### WHAT YOU HAVE TO DO
With the line containing "Given: Tap the Spider-Man See Info icon" as the first line and the last line of the records as the final one, reproduce that range exactly.

┌─ ENTRIES SHOWN

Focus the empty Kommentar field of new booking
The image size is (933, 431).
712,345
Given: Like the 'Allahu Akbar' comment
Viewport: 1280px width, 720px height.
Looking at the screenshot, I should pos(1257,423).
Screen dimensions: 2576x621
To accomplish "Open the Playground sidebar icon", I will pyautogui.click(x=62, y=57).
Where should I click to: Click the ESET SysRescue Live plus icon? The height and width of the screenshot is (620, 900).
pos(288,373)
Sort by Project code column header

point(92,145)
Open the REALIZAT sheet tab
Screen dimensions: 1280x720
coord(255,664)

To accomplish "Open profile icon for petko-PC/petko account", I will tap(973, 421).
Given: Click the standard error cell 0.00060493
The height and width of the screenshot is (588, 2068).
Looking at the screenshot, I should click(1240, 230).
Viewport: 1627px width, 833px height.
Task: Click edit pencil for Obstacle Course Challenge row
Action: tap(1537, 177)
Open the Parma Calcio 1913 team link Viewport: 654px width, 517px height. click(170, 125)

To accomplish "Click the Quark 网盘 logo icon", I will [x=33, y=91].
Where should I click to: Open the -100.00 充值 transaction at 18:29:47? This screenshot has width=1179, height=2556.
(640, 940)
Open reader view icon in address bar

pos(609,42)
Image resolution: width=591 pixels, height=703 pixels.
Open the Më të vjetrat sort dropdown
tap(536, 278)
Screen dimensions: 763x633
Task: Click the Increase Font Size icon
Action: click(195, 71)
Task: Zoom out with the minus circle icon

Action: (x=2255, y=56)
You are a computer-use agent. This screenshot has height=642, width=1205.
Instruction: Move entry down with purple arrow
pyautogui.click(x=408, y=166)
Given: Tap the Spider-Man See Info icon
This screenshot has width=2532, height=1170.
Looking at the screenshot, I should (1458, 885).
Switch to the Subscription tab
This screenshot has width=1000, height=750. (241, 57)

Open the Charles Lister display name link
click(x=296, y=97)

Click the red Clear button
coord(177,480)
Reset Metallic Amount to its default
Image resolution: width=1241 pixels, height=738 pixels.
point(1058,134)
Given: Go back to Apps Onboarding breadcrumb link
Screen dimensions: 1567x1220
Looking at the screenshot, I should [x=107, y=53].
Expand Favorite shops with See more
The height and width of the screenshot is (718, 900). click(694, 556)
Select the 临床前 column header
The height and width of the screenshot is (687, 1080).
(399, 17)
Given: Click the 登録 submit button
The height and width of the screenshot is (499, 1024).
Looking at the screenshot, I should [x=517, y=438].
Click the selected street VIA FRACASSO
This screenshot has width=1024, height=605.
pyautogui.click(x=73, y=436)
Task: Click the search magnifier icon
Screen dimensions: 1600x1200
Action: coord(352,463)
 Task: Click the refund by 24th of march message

└─

### ANSWER SECTION
Given: Tap the Spider-Man See Info icon
This screenshot has width=2532, height=1170.
Looking at the screenshot, I should (1458, 885).
Switch to the Subscription tab
This screenshot has width=1000, height=750. (241, 57)

Open the Charles Lister display name link
click(x=296, y=97)

Click the red Clear button
coord(177,480)
Reset Metallic Amount to its default
Image resolution: width=1241 pixels, height=738 pixels.
point(1058,134)
Given: Go back to Apps Onboarding breadcrumb link
Screen dimensions: 1567x1220
Looking at the screenshot, I should [x=107, y=53].
Expand Favorite shops with See more
The height and width of the screenshot is (718, 900). click(694, 556)
Select the 临床前 column header
The height and width of the screenshot is (687, 1080).
(399, 17)
Given: Click the 登録 submit button
The height and width of the screenshot is (499, 1024).
Looking at the screenshot, I should [x=517, y=438].
Click the selected street VIA FRACASSO
This screenshot has width=1024, height=605.
pyautogui.click(x=73, y=436)
Task: Click the search magnifier icon
Screen dimensions: 1600x1200
Action: coord(352,463)
 Task: Click the refund by 24th of march message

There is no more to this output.